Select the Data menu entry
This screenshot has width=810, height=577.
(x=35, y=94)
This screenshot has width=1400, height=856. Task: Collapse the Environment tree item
--
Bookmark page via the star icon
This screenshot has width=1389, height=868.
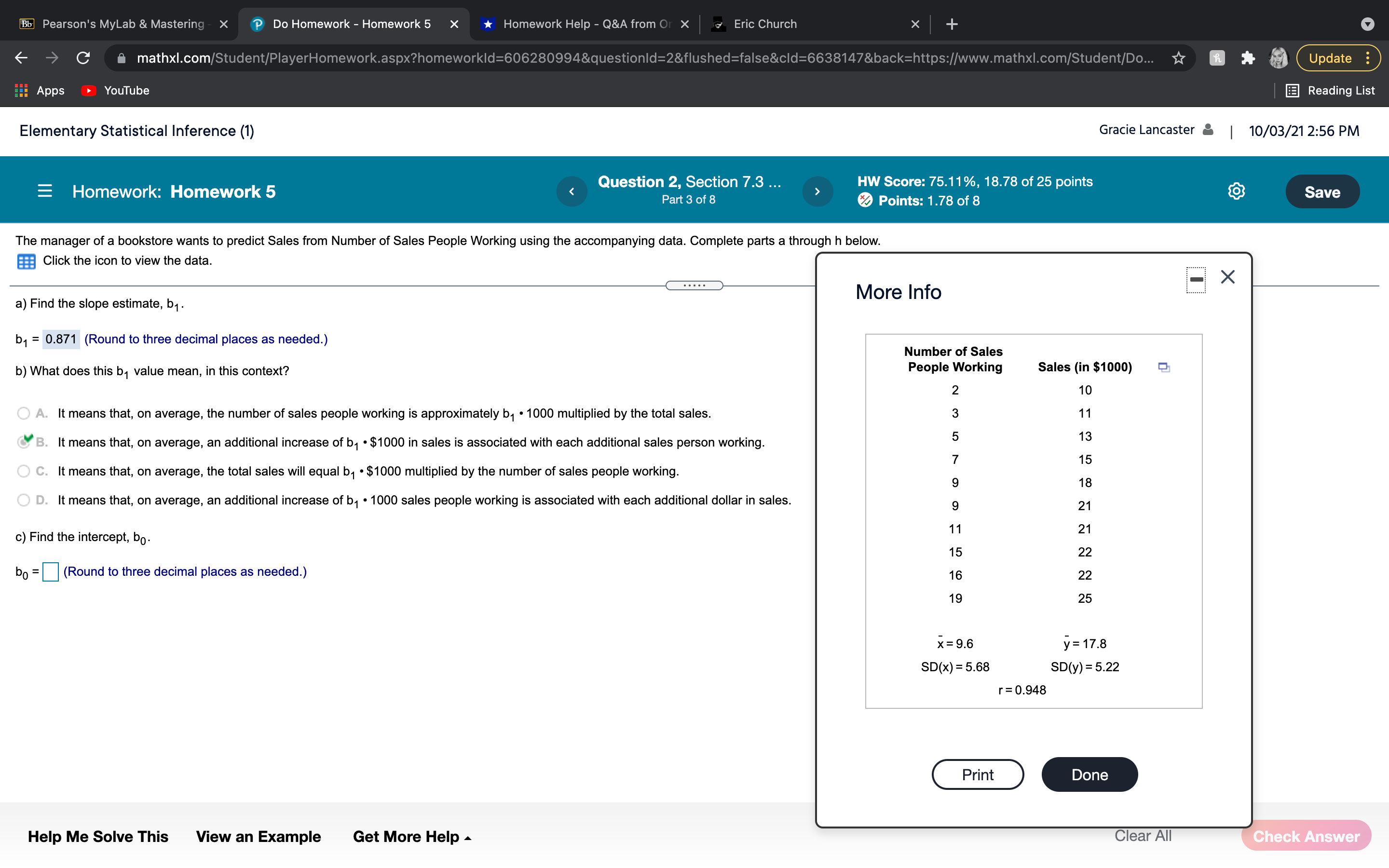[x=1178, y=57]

| What you should do |
Rewrite the entries as a numbered list, starting at the line containing "Select the Data menu entry" and ending at the line containing "This screenshot has width=1400, height=856.". Leave out any blank lines.

| Reply |
1. Select the Data menu entry
2. This screenshot has width=810, height=577.
3. (x=35, y=94)
4. This screenshot has width=1400, height=856. Task: Collapse the Environment tree item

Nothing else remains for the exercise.